|Service type||Inter-city rail|
|Locale||Midwestern United States/Southeastern United States|
|Chicago and Eastern Illinois Railroad, Louisville and Nashville Railroad and Nashville, Chattanooga and St. Louis Railway|
|Start||Chicago, Illinois and St. Louis, Missouri|
|Distance travelled||731 miles (1,176 km) (Chicago - Atlanta)|
|53, 54, 93, 94|
|Sleeping arrangements||sections, roomettes, double bedrooms and a compartment|
|Catering facilities||dining cars and tavern-lounge cars|
The Georgian was a long distance passenger train operated by the Louisville and Nashville Railroad in conjunction with the Chicago and Eastern Illinois Railroad. It was operated between St. Louis St. Louis Union Station and Atlanta's Atlanta Union Station with a section operated by the C&EI from Evansville to Chicago's Dearborn Station. From Nashville to Atlanta it operated over the tracks of the Nashville, Chattanooga and St. Louis Railway. With the introduction of this train, this made the C&EI's Chicago-Evansville Whippoorwill train superfluous.

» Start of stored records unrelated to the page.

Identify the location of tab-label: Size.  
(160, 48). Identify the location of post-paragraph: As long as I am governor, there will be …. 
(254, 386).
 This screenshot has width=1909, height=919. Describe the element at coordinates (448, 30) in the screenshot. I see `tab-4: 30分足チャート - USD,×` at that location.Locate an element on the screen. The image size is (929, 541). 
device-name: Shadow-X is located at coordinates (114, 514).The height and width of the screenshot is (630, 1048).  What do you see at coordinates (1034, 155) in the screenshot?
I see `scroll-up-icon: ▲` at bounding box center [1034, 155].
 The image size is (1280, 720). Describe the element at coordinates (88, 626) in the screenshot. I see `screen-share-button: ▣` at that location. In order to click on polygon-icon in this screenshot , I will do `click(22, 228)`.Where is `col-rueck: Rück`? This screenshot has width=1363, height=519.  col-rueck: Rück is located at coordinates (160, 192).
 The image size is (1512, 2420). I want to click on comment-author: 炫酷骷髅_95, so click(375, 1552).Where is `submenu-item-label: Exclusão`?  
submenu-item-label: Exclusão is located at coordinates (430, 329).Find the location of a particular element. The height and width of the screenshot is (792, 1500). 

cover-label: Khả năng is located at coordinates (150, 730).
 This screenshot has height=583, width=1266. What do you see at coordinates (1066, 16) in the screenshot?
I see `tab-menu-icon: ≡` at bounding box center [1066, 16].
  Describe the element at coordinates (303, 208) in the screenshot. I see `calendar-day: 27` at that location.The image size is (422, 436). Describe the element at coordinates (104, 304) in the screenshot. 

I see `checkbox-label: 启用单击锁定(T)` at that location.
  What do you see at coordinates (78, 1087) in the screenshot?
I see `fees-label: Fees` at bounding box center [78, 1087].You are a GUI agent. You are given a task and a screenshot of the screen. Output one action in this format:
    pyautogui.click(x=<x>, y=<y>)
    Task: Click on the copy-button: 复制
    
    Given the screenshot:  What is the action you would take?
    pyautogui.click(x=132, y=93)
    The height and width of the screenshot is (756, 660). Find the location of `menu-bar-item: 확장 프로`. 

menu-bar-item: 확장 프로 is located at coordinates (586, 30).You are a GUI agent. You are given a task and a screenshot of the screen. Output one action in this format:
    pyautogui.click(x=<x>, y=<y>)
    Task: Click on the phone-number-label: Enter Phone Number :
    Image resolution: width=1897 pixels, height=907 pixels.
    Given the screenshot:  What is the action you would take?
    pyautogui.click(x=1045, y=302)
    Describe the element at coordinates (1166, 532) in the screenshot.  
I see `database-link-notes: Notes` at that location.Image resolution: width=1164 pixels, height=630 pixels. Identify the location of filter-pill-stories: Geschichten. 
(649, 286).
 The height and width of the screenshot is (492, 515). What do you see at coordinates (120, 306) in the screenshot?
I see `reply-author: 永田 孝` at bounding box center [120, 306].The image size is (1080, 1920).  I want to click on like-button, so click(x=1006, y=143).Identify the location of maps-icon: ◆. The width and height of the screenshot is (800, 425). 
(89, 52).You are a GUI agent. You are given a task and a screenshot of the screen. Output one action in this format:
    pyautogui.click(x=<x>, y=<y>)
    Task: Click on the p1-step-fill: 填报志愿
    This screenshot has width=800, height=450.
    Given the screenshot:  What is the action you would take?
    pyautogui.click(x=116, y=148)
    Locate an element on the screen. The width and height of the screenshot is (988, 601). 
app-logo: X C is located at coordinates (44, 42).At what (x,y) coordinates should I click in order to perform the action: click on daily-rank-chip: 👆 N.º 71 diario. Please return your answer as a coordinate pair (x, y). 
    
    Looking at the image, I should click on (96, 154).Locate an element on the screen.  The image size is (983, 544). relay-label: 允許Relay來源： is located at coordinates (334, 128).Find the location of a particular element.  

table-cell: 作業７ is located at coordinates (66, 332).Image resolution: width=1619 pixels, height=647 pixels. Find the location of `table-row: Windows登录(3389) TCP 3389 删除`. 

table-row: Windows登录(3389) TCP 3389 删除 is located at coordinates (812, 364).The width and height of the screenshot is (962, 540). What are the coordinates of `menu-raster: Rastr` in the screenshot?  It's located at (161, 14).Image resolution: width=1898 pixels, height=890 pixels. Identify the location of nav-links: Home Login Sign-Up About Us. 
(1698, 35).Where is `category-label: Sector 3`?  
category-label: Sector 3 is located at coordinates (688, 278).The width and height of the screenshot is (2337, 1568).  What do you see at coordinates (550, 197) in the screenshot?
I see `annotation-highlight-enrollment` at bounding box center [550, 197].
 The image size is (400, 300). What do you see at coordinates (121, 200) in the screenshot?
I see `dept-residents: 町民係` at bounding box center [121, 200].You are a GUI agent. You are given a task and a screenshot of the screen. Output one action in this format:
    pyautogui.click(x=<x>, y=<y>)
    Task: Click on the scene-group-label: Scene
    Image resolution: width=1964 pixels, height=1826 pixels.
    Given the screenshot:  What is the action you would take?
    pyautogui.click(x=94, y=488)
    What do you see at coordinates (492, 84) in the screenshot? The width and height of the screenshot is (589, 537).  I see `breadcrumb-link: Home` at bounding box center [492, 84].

It was begun in 1946 as a streamliner. As a night train, it offered sleeping car and dining car services. In 1968 the L&N Railroad discontinued the Georgian. In its place was an unnamed St. Louis-Evansville train, and an unnamed Evansville-Atlanta train. (The Chicago branch from Evansville eliminated, passengers seeking an L&N route would need to wait several hours at Nashville for a connection to the South Wind.)  The St. Louis-Evansville and the Evansville-Atlanta trains were among the trains that Amtrak chose not to pick up when it assumed long distance operations on May 1, 1971. Since that time Atlanta has had no service heading directly north to Tennessee.